* ENUNCIADO
Reproduza, do texto sobre a biblioteca da Fundação Cultural Palmares, a parte que começa em "Ana Virgínia, que" e segue até "lembra a bibliotecária.", sem mudar nada.

* TRECHO DO TEXTO
+ + + +
Não consta na literatura científica da biblioteconomia, que é a área de conhecimento no âmbito da documentação, associada às ciências da informação, reconhecida por lei e cuja competência de formação é atribuída a Instituições de Ensino Superior, qualquer referência aos critérios de seleção apontados pela Fundação Cultural Palmares (FCP) que justifique o desbaste realizado no acervo da sua biblioteca.

Essa é uma das conclusões de um parecer técnico assinado pela professora de História do Livro da Universidade Federal do Estado do Rio de Janeiro (UNIRIO), Ana Virgínia Pinheiro. Segundo a docente, que acumula uma experiência de 38 anos como bibliotecária da Fundação Biblioteca Nacional (FBN) o relatório, que foi emitido pelo Centro Nacional de Informação e Referência da Cultura Negra (CNIRC), uma das unidades da estruturas administrativas finalísticas da FPC, e divulgado na sexta-feira, carece de bases técnicas e científicas.

“Políticas e critérios para formação e desenvolvimento de coleções bibliográficas devem ser alicerçados em literatura específica, técnica e especializada, baseados em princípios bibliométricos e princípios regulados por diagnósticos do estado da arte da coleção, tipologia documental predominante, estudos de uso e da comunidade a ser servida, recursos que podem ser disponibilizados por instituições parceiras, estratégias de desbaste, além da formalização de critérios como a importância do autor, a contribuição da obra, a qualidade do exemplar, o contexto cultural da edição, o índice de citações da obra em fontes bibliográficas e outros que, evidentemente, não constam do Relatório [da FCP], onde sequer foi arrolada uma bibliografia consultada”, aponta o parecer de Ana Virgínia.

Ana Virgínia, que por 16 foi chefe e curadora do setor de obras raras da Biblioteca Nacional, explica que são múltiplos os conceitos firmados e as funções atribuídas aos livros, especialmente quando se trata de selecioná-los sem critérios relevantes no âmbito da bibliografia.

“Há um exemplo consagrado num clássico da literatura universal, que a vida real insiste em repetir, no sexto capítulo de ‘Dom Quixote de la Mancha’, de Miguel Cervantes (1547-1616), publicado  originalmente em 1605, quando um padre, um barbeiro e a sobrinha do engenhoso fidalgo, para salvá-lo dos livros, decidem expurgá-los e, no processo, a eles se referem como pessoas que serão lançadas às chamas ou que, por alguma exceção opinada e por enquanto, lhes será outorgada a vida. Destacando a desqualificação dos censores, Cervantes ironiza a censura que limita o poder da imaginação”, lembra a bibliotecária.
+ + + +
* LINHAS DE DADOS

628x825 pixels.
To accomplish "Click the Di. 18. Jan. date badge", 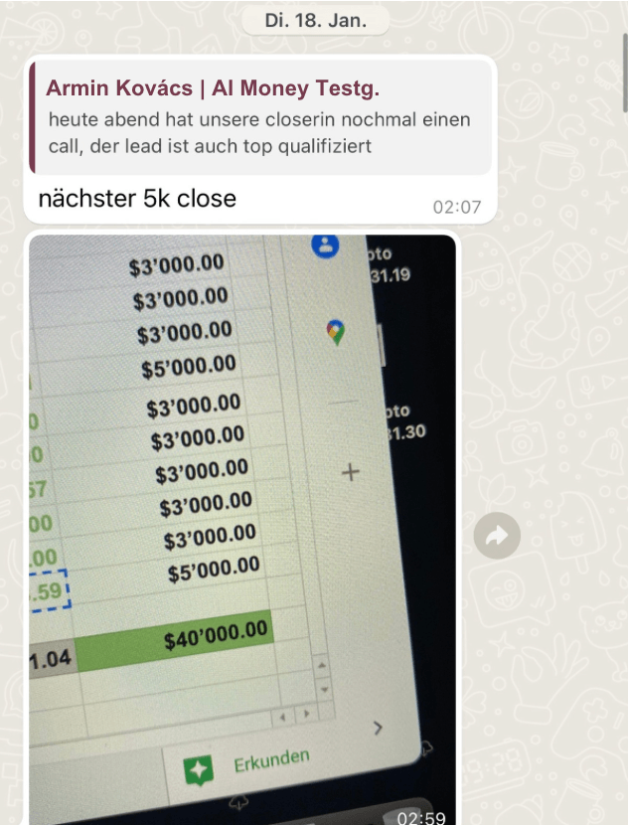I will 316,20.
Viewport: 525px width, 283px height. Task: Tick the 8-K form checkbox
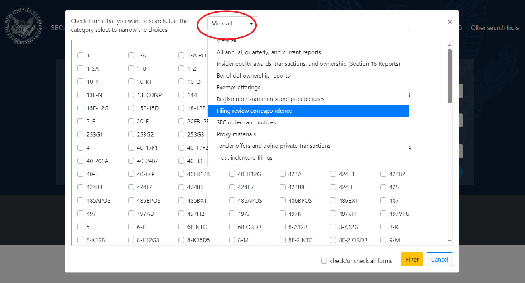pyautogui.click(x=384, y=227)
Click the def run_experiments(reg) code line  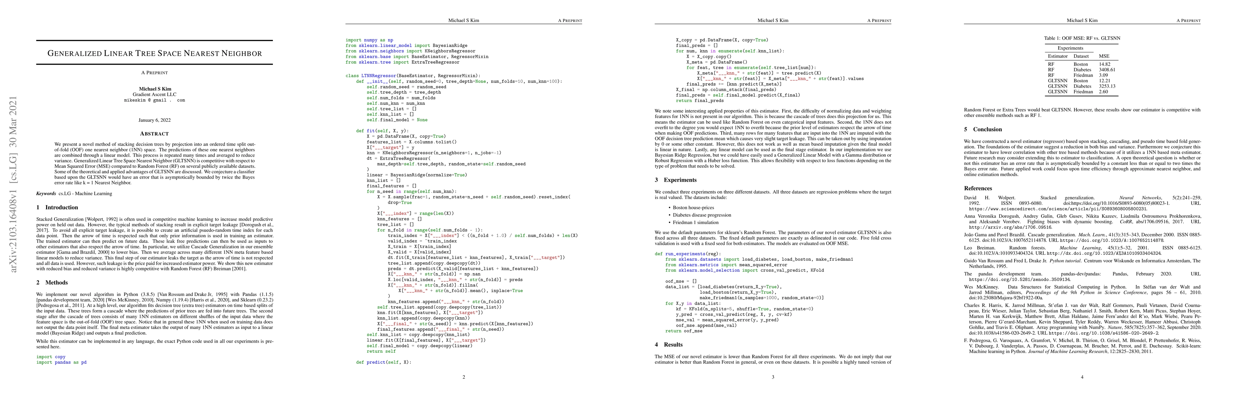(688, 254)
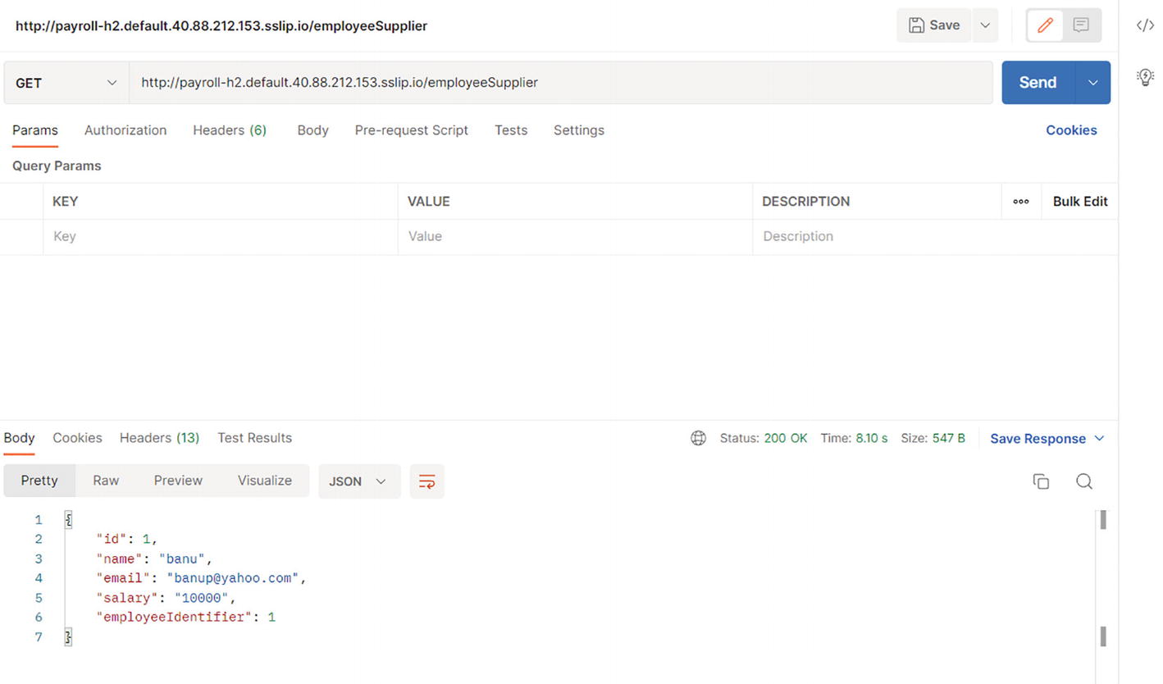Image resolution: width=1163 pixels, height=684 pixels.
Task: Expand the Save options arrow
Action: pyautogui.click(x=985, y=25)
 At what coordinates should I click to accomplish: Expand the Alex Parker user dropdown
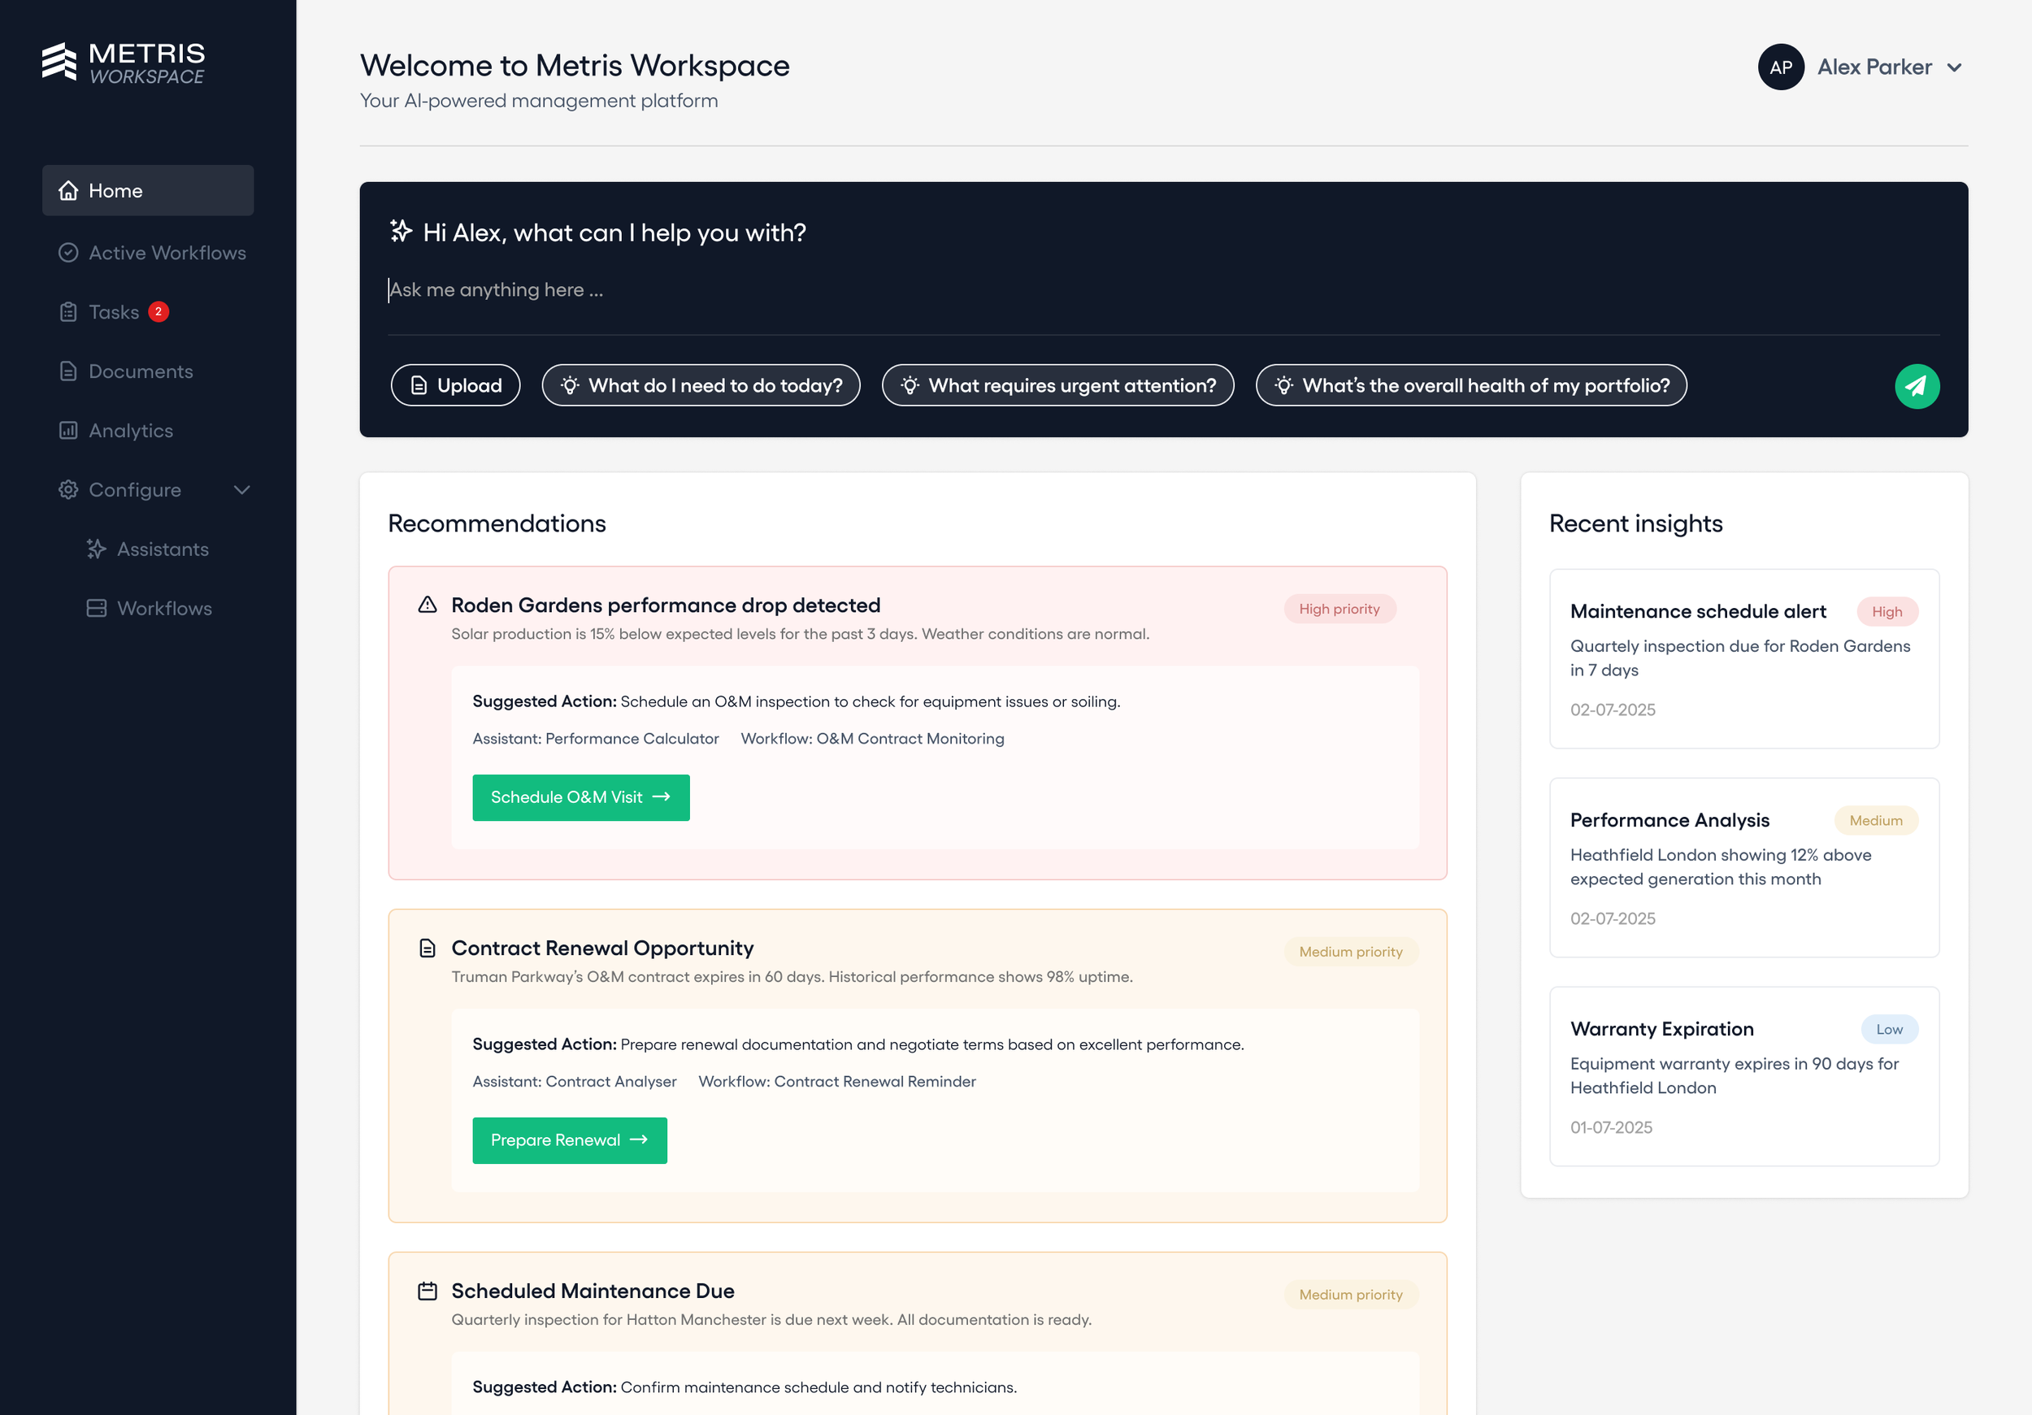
+ + + +
* RESOLUÇÃO
Ana Virgínia, que por 16 foi chefe e curadora do setor de obras raras da Biblioteca Nacional, explica que são múltiplos os conceitos firmados e as funções atribuídas aos livros, especialmente quando se trata de selecioná-los sem critérios relevantes no âmbito da bibliografia.

“Há um exemplo consagrado num clássico da literatura universal, que a vida real insiste em repetir, no sexto capítulo de ‘Dom Quixote de la Mancha’, de Miguel Cervantes (1547-1616), publicado  originalmente em 1605, quando um padre, um barbeiro e a sobrinha do engenhoso fidalgo, para salvá-lo dos livros, decidem expurgá-los e, no processo, a eles se referem como pessoas que serão lançadas às chamas ou que, por alguma exceção opinada e por enquanto, lhes será outorgada a vida. Destacando a desqualificação dos censores, Cervantes ironiza a censura que limita o poder da imaginação”, lembra a bibliotecária.